Toujours engagé dans la création, la rumeur veut que Dulac soit décédé en 1953 en pleine illustration de Comus de John Milton, que les spécialistes considèrent comme sa "première dramatisation de son grand thème, le conflit du bien et du mal". L'autre rumeur veut que Dulac ait été victime d'une crise cardiaque à la suite "d'un effort intense de danse flamenco". Ce qu'il a laissé derrière lui, ce sont des milliers d'œuvres d'art et un design éblouissant, en avance sur son temps, dans toutes les formes, tailles et médiums.

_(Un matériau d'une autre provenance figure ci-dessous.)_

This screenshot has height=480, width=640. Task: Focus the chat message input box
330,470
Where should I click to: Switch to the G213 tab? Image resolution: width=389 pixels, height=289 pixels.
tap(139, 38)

Son style montre une influence évidente d'Arthur Rackham, une influence qui a fini par voyager dans les deux sens, et je pense que lui et Rackham ont probablement été influencés par l'illustrateur suédois John Bauer. Quelle que soit la manière dont les influences ont circulé, le résultat a été que Rackham et Dulac sont devenus les figures dominantes de ce nouveau domaine et ont développé des styles d'illustration merveilleux qui enchantent encore les lecteurs aujourd'hui.

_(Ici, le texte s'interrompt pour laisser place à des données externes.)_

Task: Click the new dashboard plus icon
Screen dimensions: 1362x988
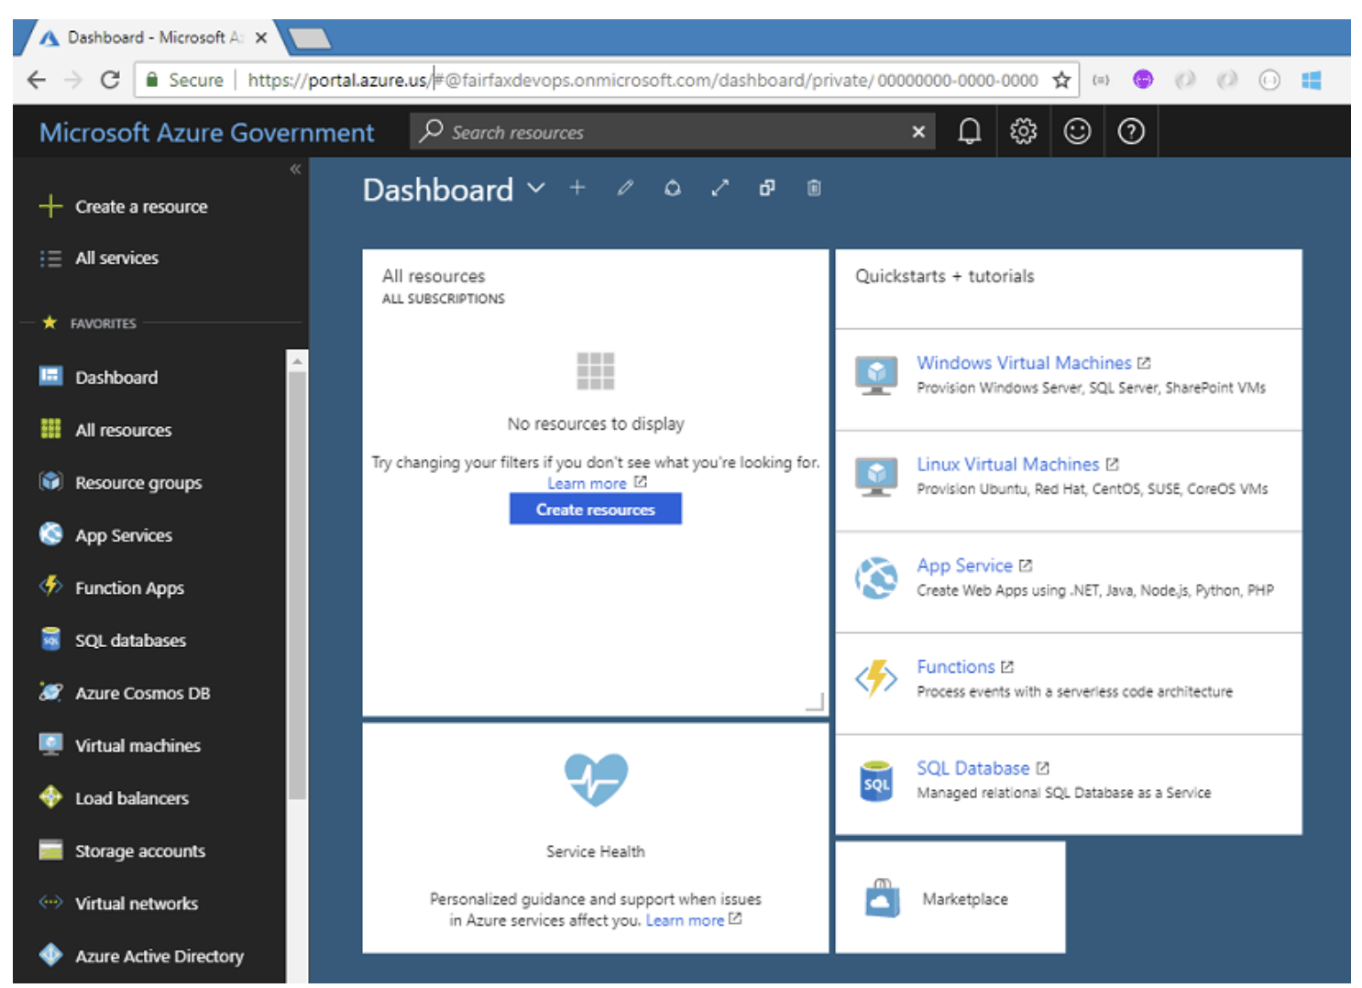Action: [577, 188]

Contrairement à Rackham, qui abandonnait l'ancien procédé couleur, dans lequel une ligne d'encre noire était nécessaire pour "retenir" la couleur et masquer les effets d'un mauvais repérage des plaques de couleur, Dulac a commencé avec le nouveau procédé, plus précis, qui lui permettait de travailler sans lignes d'encre, ce qu'il a fait pour nombre de ses premières œuvres, travaillant principalement à l'aquarelle et à la gouache. Il en est venu à utiliser les contours plus comme un clin d'œil aux attentes du marché que comme une limitation technique.
Les images charmantes, joliment dessinées et merveilleusement colorées de Dulac sont ce qu'est l'illustration des contes de fées.